A statement from the Canadian HIV/AIDS Legal Network, which is providing legal support along with the University of Toronto’s International Human Rights Programme and other likeminded groups, said this case “will demonstrate that these horrific and outdated laws violate human rights guaranteed in the Constitution of Dominica.
Yesterday’s official filing was announced by Daryl Phillip, Founder and Head of Minority Rights Dominica (MiRiDom) and Maurice Tomlinson, Senior Policy Analyst at the HIV Legal Network and a dual citizen of Jamaica and Canada.
“Brutal and often life-threatening experiences are a daily reality for many LGBT people in Dominica, and elsewhere in the Caribbean. Because the law criminalises all LGBT individuals, it sends a powerful message that other people — whether law enforcement or regular citizens on the street — are entitled to discriminate and commit human rights abuses against LGBT individuals,” said Philip.
“While Britain decriminalised homosexuality in 1967, a majority of Commonwealth countries have not followed suit. LGBT people still face harsh laws in many parts of the world.”
The case builds on the global movement for decriminalising LGBT sex, as seen recently in Botswana and India. It also builds on precedents from sister Caribbean countries Belize and Trinidad and Tobago, and will assist similar cases underway in Barbados and Jamaica, both also supported by the HIV Legal Network.
The HIV Legal Network said the claimant at the centre of the Dominica case has experienced “homophobic hostility, discrimination, harassment, threats, and physical and sexual assaults fuelled by these hateful laws”. It said that in one instance, he was viciously attacked in his own home but police refused to investigate and allowed his attacker to remain free.

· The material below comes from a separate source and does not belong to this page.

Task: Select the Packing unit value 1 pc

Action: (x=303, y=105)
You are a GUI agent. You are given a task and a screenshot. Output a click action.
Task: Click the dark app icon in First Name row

“Canada is an important safe haven for LGBT refugees who are forced to flee their country of origin to escape anti-gay laws and the violence that often accompanies them. But we must recognize that some people do not have the opportunity to flee, nor do they wish to leave their home,” said Tomlinson.
“With this case, we hope to provide the LGBT people of Dominica with the important, life-affirming option to stay, if they so choose. We want to bring an end to the hateful laws that plague our countries, one legal challenge at a time.”